EXTRACTED TEXT START

Triggers, FlashForward, and Me
by Rob - April 15th, 2017.Filed under: Anniversaries, FlashForward, Triggers.
A piece I finished five years ago today, on April 15, 2012, for the blog of Gollancz, my UK publisher:
by Robert J. Sawyer
Thanks to the good people at Gollancz, I was recently interviewed in SFX, the world’s top-selling English-language magazine devoted to science fiction. I spoke in that interview about how my new novel Triggers was the first new writing project I’d started since
FlashForward — the TV series based on my novel of the same name — went off the air, and so I’d set out to create a novel that would appeal to fans of that TV series.
Working on the FlashForward TV adaptation — I consulted on every episode and wrote the nineteenth episode, “Course Correction” — was one of the best experiences of my life. But whenever I think about it, the memory is bittersweet, because instead of still being on the air — we’d be finishing our third year right about now — we were cancelled by the originating American broadcaster after twenty-two episodes.
That a science-fiction show got the plug pulled on it too soon is hardly a new story: there was an implicit promise in the opening credits of the original Star Trek that the series would run at least five years but it only survived for three. More often than not, it seems, ambitious science-fiction TV shows get cancelled prematurely.

EXTRACTED TEXT END

= EXERCISE TASKS =
1. Which episode of the TV series did the author of the blog post write?
2. Copy the blog post's passage that opens with the words containing "Triggers, FlashForward, and" and closes with "that TV series.", renaming "FlashForward" to "Flash Forward" throughout.
The records have no connection to the blog post.

MATERIAL SHOWN START

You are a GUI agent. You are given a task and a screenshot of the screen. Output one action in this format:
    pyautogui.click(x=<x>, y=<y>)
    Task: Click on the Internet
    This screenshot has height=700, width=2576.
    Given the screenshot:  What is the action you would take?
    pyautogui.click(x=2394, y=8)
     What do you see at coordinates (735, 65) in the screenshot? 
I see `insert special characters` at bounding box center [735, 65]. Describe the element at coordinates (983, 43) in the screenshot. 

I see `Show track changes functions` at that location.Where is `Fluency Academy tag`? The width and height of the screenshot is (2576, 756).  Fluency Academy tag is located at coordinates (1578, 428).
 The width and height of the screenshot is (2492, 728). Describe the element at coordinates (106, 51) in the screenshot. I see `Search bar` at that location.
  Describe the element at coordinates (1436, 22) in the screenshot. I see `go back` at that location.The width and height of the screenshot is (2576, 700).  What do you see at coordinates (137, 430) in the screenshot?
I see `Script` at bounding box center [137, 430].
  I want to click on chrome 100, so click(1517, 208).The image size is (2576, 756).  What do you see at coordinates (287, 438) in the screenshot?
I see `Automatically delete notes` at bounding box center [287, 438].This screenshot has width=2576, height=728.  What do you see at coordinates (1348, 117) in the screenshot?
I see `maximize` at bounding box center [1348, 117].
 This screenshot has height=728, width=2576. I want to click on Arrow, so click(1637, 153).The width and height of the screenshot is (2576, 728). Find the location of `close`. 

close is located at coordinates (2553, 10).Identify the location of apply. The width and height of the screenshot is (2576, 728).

MATERIAL SHOWN END

= ANSWERS PROVIDED =
1. The nineteenth episode, "Course Correction."

2.
Triggers, Flash Forward, and Me
by Rob - April 15th, 2017.Filed under: Anniversaries, Flash Forward, Triggers.
A piece I finished five years ago today, on April 15, 2012, for the blog of Gollancz, my UK publisher:
by Robert J. Sawyer
Thanks to the good people at Gollancz, I was recently interviewed in SFX, the world’s top-selling English-language magazine devoted to science fiction. I spoke in that interview about how my new novel Triggers was the first new writing project I’d started since
Flash Forward — the TV series based on my novel of the same name — went off the air, and so I’d set out to create a novel that would appeal to fans of that TV series.